EXTRACTED INFORMATION below:

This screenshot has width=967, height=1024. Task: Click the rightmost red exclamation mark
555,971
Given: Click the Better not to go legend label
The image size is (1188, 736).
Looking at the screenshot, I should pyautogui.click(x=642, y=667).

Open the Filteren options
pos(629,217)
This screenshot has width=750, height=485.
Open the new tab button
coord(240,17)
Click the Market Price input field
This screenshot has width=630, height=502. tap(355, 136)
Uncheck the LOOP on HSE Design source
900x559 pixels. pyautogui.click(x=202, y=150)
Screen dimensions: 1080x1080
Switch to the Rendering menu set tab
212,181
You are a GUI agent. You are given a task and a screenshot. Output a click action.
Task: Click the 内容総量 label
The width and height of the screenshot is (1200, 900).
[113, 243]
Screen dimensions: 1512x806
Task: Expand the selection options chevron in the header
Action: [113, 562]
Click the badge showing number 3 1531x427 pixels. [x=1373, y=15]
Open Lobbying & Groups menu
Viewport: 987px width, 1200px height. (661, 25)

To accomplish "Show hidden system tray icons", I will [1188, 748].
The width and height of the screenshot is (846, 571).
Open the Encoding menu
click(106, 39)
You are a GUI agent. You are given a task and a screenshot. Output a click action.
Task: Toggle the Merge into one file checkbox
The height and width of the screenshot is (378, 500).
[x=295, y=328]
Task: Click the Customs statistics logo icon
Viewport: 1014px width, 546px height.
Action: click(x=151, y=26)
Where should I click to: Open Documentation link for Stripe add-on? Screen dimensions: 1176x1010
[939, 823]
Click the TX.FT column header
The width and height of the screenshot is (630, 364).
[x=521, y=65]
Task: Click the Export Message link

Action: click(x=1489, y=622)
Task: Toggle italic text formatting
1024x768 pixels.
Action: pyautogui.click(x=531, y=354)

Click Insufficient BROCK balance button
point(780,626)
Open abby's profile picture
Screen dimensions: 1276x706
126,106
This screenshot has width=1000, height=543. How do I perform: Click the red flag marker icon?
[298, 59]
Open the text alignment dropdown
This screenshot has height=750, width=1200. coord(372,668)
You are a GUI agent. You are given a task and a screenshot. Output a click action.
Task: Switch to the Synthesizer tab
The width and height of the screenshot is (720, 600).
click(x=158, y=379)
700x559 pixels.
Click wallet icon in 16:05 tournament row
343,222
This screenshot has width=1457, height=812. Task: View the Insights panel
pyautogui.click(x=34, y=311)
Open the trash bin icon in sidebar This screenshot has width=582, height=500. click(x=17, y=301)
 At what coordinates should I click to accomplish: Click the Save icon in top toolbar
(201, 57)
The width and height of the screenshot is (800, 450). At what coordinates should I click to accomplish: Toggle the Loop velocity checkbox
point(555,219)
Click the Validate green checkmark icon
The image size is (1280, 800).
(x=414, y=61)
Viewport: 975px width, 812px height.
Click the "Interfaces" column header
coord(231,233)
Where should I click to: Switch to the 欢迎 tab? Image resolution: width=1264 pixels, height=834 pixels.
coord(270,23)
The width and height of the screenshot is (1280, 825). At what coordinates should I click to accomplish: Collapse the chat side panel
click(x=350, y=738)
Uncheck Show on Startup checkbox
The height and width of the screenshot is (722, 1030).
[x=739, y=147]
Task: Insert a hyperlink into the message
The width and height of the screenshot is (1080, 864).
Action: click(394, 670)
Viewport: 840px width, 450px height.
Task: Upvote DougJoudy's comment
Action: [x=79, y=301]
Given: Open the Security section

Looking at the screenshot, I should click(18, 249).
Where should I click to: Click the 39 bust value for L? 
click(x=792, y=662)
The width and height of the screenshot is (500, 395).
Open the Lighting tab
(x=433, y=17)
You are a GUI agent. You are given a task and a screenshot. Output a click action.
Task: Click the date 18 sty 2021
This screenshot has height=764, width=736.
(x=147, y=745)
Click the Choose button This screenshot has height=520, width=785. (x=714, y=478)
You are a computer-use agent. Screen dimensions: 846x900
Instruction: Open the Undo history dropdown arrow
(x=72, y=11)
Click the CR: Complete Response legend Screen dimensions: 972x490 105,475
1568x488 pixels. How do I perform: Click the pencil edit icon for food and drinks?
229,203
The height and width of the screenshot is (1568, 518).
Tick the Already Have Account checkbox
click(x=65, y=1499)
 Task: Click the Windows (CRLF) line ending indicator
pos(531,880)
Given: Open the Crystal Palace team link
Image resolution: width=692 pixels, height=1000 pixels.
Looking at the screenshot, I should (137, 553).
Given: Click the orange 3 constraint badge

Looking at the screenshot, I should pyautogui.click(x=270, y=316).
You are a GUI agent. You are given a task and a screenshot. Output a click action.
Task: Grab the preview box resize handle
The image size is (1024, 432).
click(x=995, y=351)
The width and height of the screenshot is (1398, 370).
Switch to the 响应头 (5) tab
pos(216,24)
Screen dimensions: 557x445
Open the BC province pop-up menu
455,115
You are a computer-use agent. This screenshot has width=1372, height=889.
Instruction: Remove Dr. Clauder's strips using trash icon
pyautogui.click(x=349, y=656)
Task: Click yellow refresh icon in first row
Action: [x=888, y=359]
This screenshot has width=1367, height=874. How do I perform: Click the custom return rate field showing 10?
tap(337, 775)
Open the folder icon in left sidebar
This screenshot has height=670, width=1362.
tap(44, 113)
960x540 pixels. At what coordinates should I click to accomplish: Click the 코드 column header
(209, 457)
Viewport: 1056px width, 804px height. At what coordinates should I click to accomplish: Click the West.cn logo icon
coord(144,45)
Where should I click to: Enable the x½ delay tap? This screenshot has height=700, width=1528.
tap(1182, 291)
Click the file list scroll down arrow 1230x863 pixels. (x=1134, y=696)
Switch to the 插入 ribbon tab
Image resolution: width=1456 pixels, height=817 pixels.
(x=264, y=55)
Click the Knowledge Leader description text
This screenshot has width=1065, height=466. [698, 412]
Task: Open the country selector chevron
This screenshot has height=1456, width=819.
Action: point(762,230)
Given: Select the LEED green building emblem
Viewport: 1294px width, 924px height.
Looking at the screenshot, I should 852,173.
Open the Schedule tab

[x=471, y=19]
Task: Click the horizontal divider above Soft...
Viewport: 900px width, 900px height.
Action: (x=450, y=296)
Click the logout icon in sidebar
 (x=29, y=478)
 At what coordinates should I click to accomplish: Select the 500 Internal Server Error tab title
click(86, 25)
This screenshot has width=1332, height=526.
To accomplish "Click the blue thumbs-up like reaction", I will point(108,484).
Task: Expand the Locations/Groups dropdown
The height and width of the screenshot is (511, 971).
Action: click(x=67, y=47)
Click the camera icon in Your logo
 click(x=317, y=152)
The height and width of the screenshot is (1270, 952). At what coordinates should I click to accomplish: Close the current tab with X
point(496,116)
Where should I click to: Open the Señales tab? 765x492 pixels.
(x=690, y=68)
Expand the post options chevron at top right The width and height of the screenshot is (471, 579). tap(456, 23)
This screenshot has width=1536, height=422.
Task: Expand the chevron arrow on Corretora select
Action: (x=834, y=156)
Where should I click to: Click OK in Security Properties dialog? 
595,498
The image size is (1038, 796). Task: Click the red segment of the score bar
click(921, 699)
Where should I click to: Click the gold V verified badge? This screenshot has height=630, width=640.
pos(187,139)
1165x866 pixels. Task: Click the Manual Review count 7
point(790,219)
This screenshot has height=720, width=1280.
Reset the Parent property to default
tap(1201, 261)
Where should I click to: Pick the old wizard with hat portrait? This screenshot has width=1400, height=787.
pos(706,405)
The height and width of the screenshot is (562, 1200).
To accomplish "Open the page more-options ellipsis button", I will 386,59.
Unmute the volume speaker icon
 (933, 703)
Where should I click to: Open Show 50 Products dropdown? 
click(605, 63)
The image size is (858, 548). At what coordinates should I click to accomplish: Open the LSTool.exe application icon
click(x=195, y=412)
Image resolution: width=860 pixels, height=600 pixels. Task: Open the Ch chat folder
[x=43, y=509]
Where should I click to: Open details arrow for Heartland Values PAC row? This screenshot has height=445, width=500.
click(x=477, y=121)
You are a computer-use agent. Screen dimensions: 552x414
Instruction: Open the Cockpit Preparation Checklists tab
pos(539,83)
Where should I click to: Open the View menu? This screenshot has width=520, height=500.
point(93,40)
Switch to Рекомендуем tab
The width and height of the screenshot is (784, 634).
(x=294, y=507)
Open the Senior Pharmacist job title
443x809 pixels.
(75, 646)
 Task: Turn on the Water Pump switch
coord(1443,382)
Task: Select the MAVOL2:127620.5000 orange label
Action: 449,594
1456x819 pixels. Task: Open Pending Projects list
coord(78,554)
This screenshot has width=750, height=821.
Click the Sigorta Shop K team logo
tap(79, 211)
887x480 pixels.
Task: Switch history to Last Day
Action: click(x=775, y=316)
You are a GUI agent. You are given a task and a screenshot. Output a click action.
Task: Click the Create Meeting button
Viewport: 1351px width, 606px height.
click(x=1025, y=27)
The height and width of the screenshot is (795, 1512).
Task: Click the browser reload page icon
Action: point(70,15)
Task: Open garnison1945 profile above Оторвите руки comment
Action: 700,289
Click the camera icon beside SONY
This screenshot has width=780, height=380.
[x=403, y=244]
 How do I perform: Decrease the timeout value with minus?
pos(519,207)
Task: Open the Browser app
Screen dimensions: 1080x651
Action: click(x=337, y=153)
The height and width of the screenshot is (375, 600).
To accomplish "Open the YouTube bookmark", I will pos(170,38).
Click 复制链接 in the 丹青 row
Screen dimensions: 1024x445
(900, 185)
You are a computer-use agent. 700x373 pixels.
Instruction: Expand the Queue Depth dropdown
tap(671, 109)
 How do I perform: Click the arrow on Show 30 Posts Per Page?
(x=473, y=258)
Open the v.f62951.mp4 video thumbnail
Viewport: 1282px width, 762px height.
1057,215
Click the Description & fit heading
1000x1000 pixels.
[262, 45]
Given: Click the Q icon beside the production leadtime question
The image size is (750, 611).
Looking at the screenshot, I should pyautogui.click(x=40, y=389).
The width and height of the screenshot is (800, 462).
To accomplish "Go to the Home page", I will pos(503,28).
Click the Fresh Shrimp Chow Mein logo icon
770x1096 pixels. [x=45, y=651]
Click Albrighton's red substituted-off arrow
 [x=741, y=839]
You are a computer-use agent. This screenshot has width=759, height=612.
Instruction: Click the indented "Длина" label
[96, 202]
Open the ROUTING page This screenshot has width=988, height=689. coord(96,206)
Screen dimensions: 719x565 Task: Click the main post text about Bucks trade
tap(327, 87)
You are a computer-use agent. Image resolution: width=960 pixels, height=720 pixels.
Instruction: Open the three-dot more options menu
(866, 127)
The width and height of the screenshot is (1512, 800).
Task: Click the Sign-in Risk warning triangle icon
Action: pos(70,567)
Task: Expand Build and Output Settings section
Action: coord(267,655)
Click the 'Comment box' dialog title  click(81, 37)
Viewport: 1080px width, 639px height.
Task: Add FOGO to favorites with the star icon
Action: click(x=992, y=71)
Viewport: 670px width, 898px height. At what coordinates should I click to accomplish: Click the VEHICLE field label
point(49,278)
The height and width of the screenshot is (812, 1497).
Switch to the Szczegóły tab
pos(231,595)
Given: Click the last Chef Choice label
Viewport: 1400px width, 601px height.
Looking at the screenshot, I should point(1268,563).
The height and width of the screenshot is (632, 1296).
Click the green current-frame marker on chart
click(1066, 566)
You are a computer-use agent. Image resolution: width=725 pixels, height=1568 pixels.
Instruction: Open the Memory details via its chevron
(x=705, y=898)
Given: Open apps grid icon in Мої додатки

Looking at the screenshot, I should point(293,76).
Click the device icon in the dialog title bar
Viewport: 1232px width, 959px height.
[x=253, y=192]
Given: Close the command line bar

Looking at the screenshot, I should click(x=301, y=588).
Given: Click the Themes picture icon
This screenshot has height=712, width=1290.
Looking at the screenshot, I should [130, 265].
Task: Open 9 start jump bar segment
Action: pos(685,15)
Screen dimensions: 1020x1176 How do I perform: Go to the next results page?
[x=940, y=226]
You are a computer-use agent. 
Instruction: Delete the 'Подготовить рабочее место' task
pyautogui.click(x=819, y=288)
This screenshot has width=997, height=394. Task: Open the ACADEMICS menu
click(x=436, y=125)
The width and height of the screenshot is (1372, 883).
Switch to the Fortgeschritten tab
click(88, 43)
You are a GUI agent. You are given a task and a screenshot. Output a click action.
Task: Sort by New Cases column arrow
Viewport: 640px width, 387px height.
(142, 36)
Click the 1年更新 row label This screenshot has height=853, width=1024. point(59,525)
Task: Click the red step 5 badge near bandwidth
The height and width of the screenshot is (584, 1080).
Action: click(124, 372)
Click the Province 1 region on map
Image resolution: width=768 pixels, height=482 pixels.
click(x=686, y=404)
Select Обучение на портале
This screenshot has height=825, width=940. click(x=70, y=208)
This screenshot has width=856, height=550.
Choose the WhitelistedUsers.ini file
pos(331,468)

End of EXTRACTED INFORMATION.

• [WHAT IS BEING ASKED] Print, unaltered, every line from the beginning of the material down to the line with "Open abby's profile picture".

• [THE COMPLETED TASK]
This screenshot has width=967, height=1024. Task: Click the rightmost red exclamation mark
555,971
Given: Click the Better not to go legend label
The image size is (1188, 736).
Looking at the screenshot, I should pyautogui.click(x=642, y=667).

Open the Filteren options
pos(629,217)
This screenshot has width=750, height=485.
Open the new tab button
coord(240,17)
Click the Market Price input field
This screenshot has width=630, height=502. tap(355, 136)
Uncheck the LOOP on HSE Design source
900x559 pixels. pyautogui.click(x=202, y=150)
Screen dimensions: 1080x1080
Switch to the Rendering menu set tab
212,181
You are a GUI agent. You are given a task and a screenshot. Output a click action.
Task: Click the 内容総量 label
The width and height of the screenshot is (1200, 900).
[113, 243]
Screen dimensions: 1512x806
Task: Expand the selection options chevron in the header
Action: [113, 562]
Click the badge showing number 3 1531x427 pixels. [x=1373, y=15]
Open Lobbying & Groups menu
Viewport: 987px width, 1200px height. (661, 25)

To accomplish "Show hidden system tray icons", I will [1188, 748].
The width and height of the screenshot is (846, 571).
Open the Encoding menu
click(106, 39)
You are a GUI agent. You are given a task and a screenshot. Output a click action.
Task: Toggle the Merge into one file checkbox
The height and width of the screenshot is (378, 500).
[x=295, y=328]
Task: Click the Customs statistics logo icon
Viewport: 1014px width, 546px height.
Action: click(x=151, y=26)
Where should I click to: Open Documentation link for Stripe add-on? Screen dimensions: 1176x1010
[939, 823]
Click the TX.FT column header
The width and height of the screenshot is (630, 364).
[x=521, y=65]
Task: Click the Export Message link

Action: click(x=1489, y=622)
Task: Toggle italic text formatting
1024x768 pixels.
Action: pyautogui.click(x=531, y=354)

Click Insufficient BROCK balance button
point(780,626)
Open abby's profile picture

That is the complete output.